■ **Task brief**
Rewrite the stretch of the records below from the line containing "Pick the red highlighted number 20 box" through the line containing "point(17,5)", requests included, and give only those lines. Multiply every coordinate in the answers by 1.55 and round each to a whole number, halves up, leaving all other lines and numbers unchanged.
## Begin Raw records
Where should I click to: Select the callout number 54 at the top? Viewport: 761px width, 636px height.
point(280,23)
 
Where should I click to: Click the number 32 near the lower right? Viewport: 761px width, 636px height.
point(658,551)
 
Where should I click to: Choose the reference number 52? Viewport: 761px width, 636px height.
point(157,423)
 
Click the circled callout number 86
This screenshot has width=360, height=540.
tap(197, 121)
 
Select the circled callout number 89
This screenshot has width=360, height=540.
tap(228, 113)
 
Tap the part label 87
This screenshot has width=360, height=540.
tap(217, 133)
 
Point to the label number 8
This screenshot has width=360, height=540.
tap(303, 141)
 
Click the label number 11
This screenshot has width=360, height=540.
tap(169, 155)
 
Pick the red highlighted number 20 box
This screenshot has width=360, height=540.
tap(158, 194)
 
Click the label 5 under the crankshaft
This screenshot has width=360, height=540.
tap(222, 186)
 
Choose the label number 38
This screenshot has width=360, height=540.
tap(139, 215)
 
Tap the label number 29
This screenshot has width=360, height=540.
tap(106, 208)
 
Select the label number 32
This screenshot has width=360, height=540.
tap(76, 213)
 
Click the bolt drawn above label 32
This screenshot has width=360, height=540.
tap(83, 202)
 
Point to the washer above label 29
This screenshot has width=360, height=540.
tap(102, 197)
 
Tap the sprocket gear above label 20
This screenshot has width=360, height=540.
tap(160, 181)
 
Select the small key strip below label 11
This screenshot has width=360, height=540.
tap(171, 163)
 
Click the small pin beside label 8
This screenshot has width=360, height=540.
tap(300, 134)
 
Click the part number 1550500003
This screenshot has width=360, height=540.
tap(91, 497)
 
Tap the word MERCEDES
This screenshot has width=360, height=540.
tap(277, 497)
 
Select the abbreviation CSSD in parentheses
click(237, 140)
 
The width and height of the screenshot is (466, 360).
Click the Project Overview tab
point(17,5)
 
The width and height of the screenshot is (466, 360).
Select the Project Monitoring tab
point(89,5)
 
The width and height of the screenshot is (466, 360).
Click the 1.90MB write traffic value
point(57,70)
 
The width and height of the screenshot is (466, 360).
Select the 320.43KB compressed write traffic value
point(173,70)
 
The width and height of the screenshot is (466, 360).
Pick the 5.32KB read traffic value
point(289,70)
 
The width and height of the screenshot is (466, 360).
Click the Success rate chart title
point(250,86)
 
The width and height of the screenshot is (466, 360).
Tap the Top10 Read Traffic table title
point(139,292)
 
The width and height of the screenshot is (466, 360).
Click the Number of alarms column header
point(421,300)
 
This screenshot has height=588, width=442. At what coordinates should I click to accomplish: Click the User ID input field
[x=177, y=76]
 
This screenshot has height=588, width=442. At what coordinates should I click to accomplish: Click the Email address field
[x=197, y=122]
## End Raw records
■ **Solution to this task**
Pick the red highlighted number 20 box
This screenshot has width=360, height=540.
tap(245, 301)
 
Click the label 5 under the crankshaft
This screenshot has width=360, height=540.
tap(344, 288)
 
Choose the label number 38
This screenshot has width=360, height=540.
tap(215, 333)
 
Tap the label number 29
This screenshot has width=360, height=540.
tap(164, 322)
 
Select the label number 32
This screenshot has width=360, height=540.
tap(118, 330)
 
Click the bolt drawn above label 32
This screenshot has width=360, height=540.
tap(129, 313)
 
Point to the washer above label 29
This screenshot has width=360, height=540.
tap(158, 305)
 
Tap the sprocket gear above label 20
This screenshot has width=360, height=540.
tap(248, 281)
 
Select the small key strip below label 11
This screenshot has width=360, height=540.
tap(265, 253)
 
Click the small pin beside label 8
This screenshot has width=360, height=540.
tap(465, 208)
 
Click the part number 1550500003
This screenshot has width=360, height=540.
tap(141, 770)
 
Tap the word MERCEDES
This screenshot has width=360, height=540.
tap(429, 770)
 
Select the abbreviation CSSD in parentheses
click(367, 217)
 
The width and height of the screenshot is (466, 360).
Click the Project Overview tab
point(26,8)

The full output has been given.